LeEco will develop its US operations along these lines as well, and as aims to use disruptive pricing strategies to make a mark early on. From its Indian market experience, it also has familiarity with building English language mobile user interfaces and effective Qualcomm Snapdragon processors going for it. While many Chinese content producers have been able to tap into US markets already, these are often diaspora demographics that are only a small percentage of the total number of customers to be had. But, in terms of TV sets – which will be linkable to Le smartphones – LeEco already has a well-developed plan.

This summer, LeEco spent $2 billion to acquire LCD TV manufacturer Vizio.
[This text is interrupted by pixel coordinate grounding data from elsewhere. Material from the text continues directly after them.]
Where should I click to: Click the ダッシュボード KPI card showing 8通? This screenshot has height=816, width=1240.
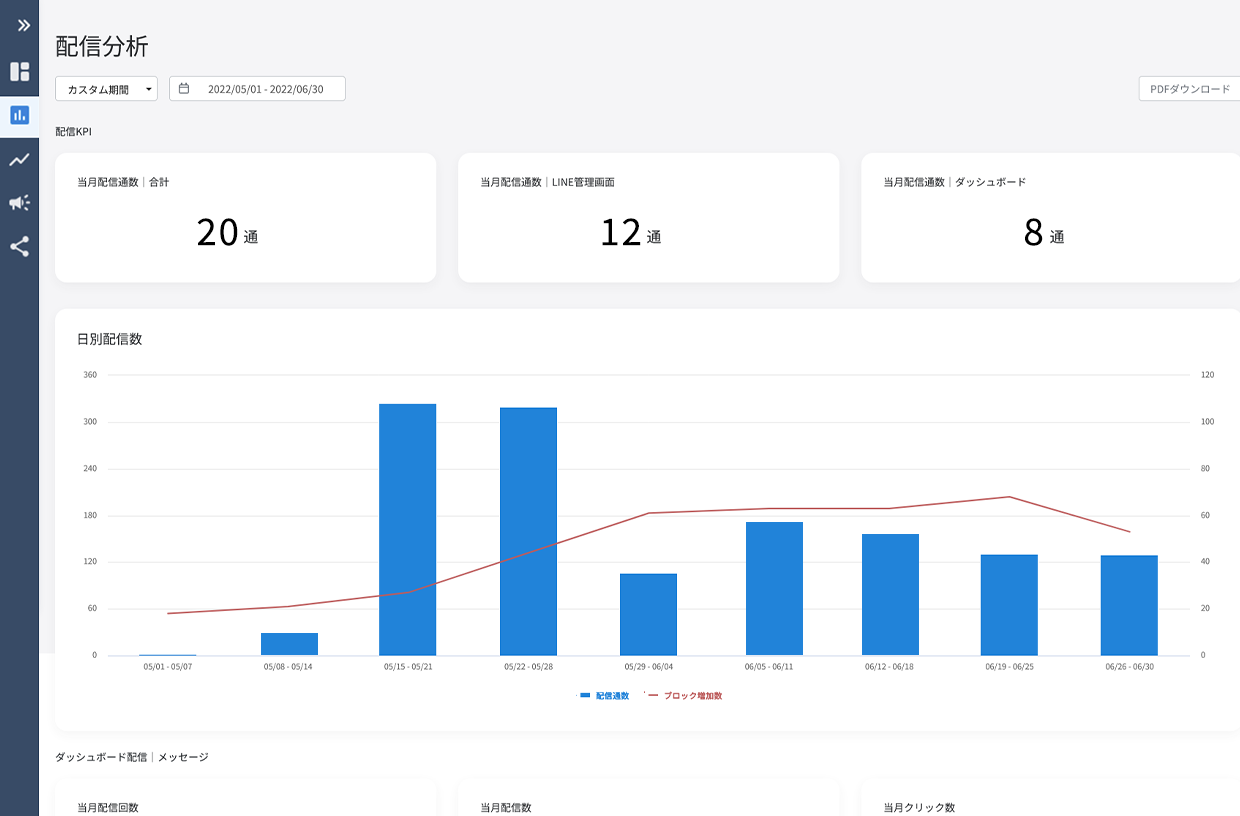(x=1050, y=218)
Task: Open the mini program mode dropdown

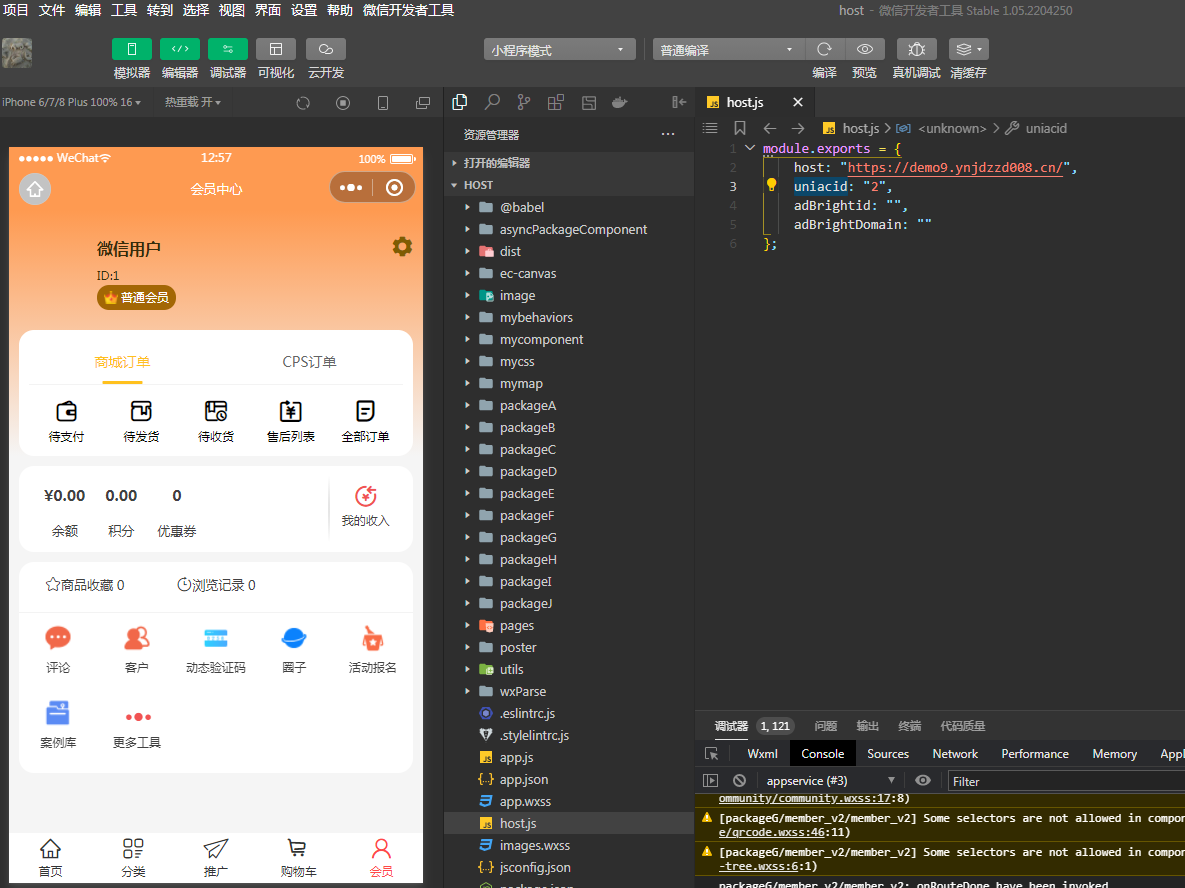Action: coord(558,50)
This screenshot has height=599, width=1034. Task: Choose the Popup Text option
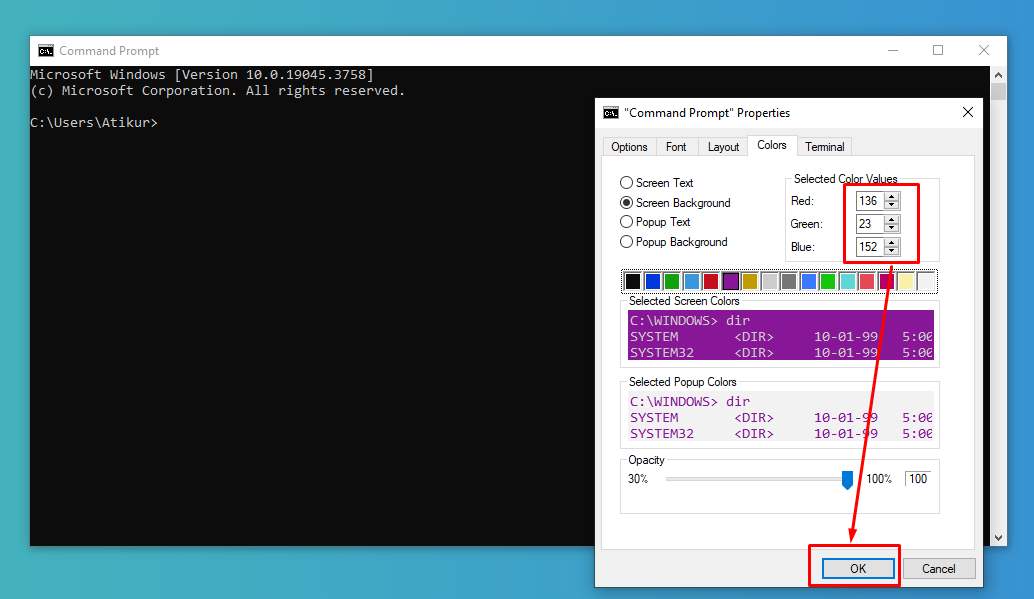coord(626,222)
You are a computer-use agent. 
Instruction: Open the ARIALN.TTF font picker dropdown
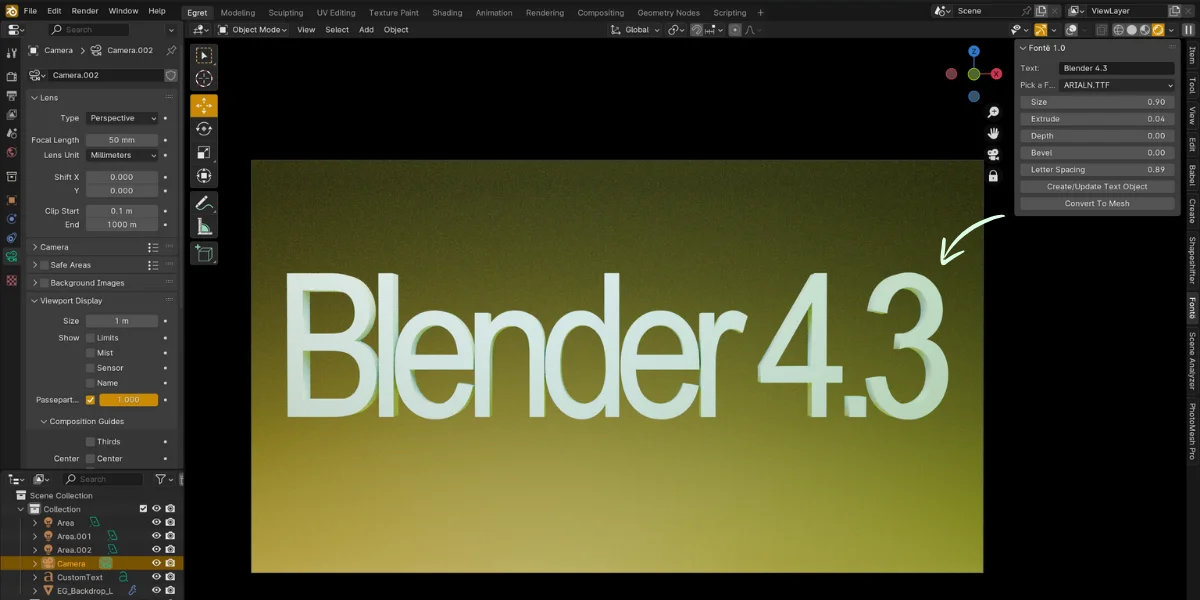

Vizio is already a familiar enough brand name in the US that this will help the company, and with the sale LeEco will become the sixth-largest TV manufacturer in the world.

Pivot to, then from, Asia

LeEco will also want to replicate its online shopping successes in India through LeMail in the US, hoping that people will become more accustomed to making smartphone purchases in this manner rather than from wireless carriers. But this may prove harder than past experiences.

As BGR noted in its favorable review of LeEco’s LePro 3 and Le S3 due out in November, “Because there’s no brand-name recognition, no easy financing option and no AT&T rep suggesting the phone to you in a physical store,” LeEco faces a tougher time beating out other tech companies, even though LeEco’s phones are quite affordable. Considering the tech giant’s market capitalization in the tens of billions of dollars, however, LeEco can probably endure losses and lower profit margins for a while as it makes its opening moves.

LeEco’s first foreign ventures have been in India, where earlier this year it started selling its smartphones through online retailer Flipkart. Flash sales and discounts have helped it greatly there, as has been the case for other foreign majors focusing on online shoppers. It also rebranded itself as Le Ecosystem (LeEco) going forward into international markets. “LeTV is where we started, but LeEco is our future,” Le Holding’s Vice President of Strategy said at the time, emphasizing its goal of developing a full spectrum of integrated product offerings worldwide. (LeEco also now sells Le devices in Russia.)

The initial rollout of LeVidi streaming services in India met some criticism, especially the YouTube settings and search functions, which NDTV described as inferior to YouTube’s own app.

LeEco will also open an R&D center in Bangalore, India with the hope of building up a base there to eat into the shares of the current smartphone market leaders: Samsung, Micromax, and Intex. (As in the US, in fact, LeEco has made key local hires in India from Samsung to help advance its in-country operations.) From there LeEco hopes to continue expanding into entertainment, e-commerce, VR, and transportation options.

LeEco already has content partnerships with Showtime, Vice, and Lionsgate, and bought up licenses for distributing sports and entertainment media. Beginning with YouTube videos in India, for example, it has been aggressively marketing its services and partnering with local providers to offer more movie, TV, and music subscriptions to Le device users. For the US, it promises to unveil “a major new content partner” when it launches EchoPass video services in the US in November. So far, few of the content providers named by the company appear to be exclusive or, as Business Insider noted, all that different from having their apps on Roku, with the exception of Lionsgate.

It is unclear who this content partner is – rumors of a Netflix-LeEco deal have been floating around for months, but have never been confirmed.